** Opening Task inputs block **

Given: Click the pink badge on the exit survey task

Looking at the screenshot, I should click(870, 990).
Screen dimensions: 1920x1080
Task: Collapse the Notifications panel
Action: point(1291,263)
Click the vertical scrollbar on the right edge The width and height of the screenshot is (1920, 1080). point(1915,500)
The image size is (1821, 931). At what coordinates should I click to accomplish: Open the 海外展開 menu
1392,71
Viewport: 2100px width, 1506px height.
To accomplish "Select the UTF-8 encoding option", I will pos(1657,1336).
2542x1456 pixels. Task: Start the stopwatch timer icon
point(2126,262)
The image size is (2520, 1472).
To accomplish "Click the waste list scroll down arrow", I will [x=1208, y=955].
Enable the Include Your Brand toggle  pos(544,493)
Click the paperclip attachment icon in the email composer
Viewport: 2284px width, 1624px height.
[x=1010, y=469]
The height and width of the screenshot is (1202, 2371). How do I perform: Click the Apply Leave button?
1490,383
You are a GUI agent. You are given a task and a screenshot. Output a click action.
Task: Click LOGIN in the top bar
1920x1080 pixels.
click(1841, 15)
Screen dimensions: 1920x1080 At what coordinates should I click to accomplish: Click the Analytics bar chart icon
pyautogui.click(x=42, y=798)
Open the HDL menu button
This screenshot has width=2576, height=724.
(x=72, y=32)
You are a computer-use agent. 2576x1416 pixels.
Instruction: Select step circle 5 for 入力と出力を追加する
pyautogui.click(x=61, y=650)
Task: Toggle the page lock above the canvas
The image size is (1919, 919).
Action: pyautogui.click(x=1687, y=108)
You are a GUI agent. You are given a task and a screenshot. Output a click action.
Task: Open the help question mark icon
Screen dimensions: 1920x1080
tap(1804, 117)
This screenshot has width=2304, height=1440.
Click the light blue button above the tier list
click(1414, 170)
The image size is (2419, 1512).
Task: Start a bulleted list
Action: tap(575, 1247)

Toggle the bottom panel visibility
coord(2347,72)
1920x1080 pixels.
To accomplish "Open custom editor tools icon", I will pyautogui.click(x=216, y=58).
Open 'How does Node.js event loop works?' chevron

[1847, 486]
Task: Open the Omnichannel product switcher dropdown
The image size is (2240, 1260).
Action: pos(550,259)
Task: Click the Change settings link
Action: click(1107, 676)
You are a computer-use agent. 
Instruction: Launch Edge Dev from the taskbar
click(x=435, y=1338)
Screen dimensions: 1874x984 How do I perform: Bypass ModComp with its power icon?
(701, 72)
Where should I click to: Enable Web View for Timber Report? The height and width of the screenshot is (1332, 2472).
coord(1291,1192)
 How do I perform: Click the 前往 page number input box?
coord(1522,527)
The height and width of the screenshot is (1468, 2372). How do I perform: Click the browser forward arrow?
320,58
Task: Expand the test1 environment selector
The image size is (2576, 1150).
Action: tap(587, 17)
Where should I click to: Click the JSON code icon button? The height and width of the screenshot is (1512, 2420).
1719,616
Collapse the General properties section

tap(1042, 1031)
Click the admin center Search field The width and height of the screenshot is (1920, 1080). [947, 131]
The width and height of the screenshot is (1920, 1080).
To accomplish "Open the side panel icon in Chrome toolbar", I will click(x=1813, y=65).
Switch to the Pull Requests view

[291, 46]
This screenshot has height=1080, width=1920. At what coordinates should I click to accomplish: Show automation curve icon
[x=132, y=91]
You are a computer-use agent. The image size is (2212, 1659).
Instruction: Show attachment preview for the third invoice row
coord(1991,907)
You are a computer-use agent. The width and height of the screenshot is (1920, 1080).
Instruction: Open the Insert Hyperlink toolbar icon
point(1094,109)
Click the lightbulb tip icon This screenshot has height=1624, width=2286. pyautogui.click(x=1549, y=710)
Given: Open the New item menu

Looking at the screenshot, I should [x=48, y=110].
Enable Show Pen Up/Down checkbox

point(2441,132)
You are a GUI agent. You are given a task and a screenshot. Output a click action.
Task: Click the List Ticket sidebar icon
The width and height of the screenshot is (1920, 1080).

** Closing Task inputs block **

◆ **Task details**
Write each record above out again exactly as it reads.

◆ **Result**
Given: Click the pink badge on the exit survey task

Looking at the screenshot, I should click(870, 990).
Screen dimensions: 1920x1080
Task: Collapse the Notifications panel
Action: point(1291,263)
Click the vertical scrollbar on the right edge The width and height of the screenshot is (1920, 1080). point(1915,500)
The image size is (1821, 931). At what coordinates should I click to accomplish: Open the 海外展開 menu
1392,71
Viewport: 2100px width, 1506px height.
To accomplish "Select the UTF-8 encoding option", I will pos(1657,1336).
2542x1456 pixels. Task: Start the stopwatch timer icon
point(2126,262)
The image size is (2520, 1472).
To accomplish "Click the waste list scroll down arrow", I will [x=1208, y=955].
Enable the Include Your Brand toggle  pos(544,493)
Click the paperclip attachment icon in the email composer
Viewport: 2284px width, 1624px height.
[x=1010, y=469]
The height and width of the screenshot is (1202, 2371). How do I perform: Click the Apply Leave button?
1490,383
You are a GUI agent. You are given a task and a screenshot. Output a click action.
Task: Click LOGIN in the top bar
1920x1080 pixels.
click(1841, 15)
Screen dimensions: 1920x1080 At what coordinates should I click to accomplish: Click the Analytics bar chart icon
pyautogui.click(x=42, y=798)
Open the HDL menu button
This screenshot has width=2576, height=724.
(x=72, y=32)
You are a computer-use agent. 2576x1416 pixels.
Instruction: Select step circle 5 for 入力と出力を追加する
pyautogui.click(x=61, y=650)
Task: Toggle the page lock above the canvas
The image size is (1919, 919).
Action: pyautogui.click(x=1687, y=108)
You are a GUI agent. You are given a task and a screenshot. Output a click action.
Task: Open the help question mark icon
Screen dimensions: 1920x1080
tap(1804, 117)
This screenshot has width=2304, height=1440.
Click the light blue button above the tier list
click(1414, 170)
The image size is (2419, 1512).
Task: Start a bulleted list
Action: tap(575, 1247)

Toggle the bottom panel visibility
coord(2347,72)
1920x1080 pixels.
To accomplish "Open custom editor tools icon", I will pyautogui.click(x=216, y=58).
Open 'How does Node.js event loop works?' chevron

[1847, 486]
Task: Open the Omnichannel product switcher dropdown
The image size is (2240, 1260).
Action: pos(550,259)
Task: Click the Change settings link
Action: click(1107, 676)
You are a computer-use agent. 
Instruction: Launch Edge Dev from the taskbar
click(x=435, y=1338)
Screen dimensions: 1874x984 How do I perform: Bypass ModComp with its power icon?
(701, 72)
Where should I click to: Enable Web View for Timber Report? The height and width of the screenshot is (1332, 2472).
coord(1291,1192)
 How do I perform: Click the 前往 page number input box?
coord(1522,527)
The height and width of the screenshot is (1468, 2372). How do I perform: Click the browser forward arrow?
320,58
Task: Expand the test1 environment selector
The image size is (2576, 1150).
Action: tap(587, 17)
Where should I click to: Click the JSON code icon button? The height and width of the screenshot is (1512, 2420).
1719,616
Collapse the General properties section

tap(1042, 1031)
Click the admin center Search field The width and height of the screenshot is (1920, 1080). [947, 131]
The width and height of the screenshot is (1920, 1080).
To accomplish "Open the side panel icon in Chrome toolbar", I will click(x=1813, y=65).
Switch to the Pull Requests view

[291, 46]
This screenshot has height=1080, width=1920. At what coordinates should I click to accomplish: Show automation curve icon
[x=132, y=91]
You are a computer-use agent. The image size is (2212, 1659).
Instruction: Show attachment preview for the third invoice row
coord(1991,907)
You are a computer-use agent. The width and height of the screenshot is (1920, 1080).
Instruction: Open the Insert Hyperlink toolbar icon
point(1094,109)
Click the lightbulb tip icon This screenshot has height=1624, width=2286. pyautogui.click(x=1549, y=710)
Given: Open the New item menu

Looking at the screenshot, I should [x=48, y=110].
Enable Show Pen Up/Down checkbox

point(2441,132)
You are a GUI agent. You are given a task and a screenshot. Output a click action.
Task: Click the List Ticket sidebar icon
The width and height of the screenshot is (1920, 1080).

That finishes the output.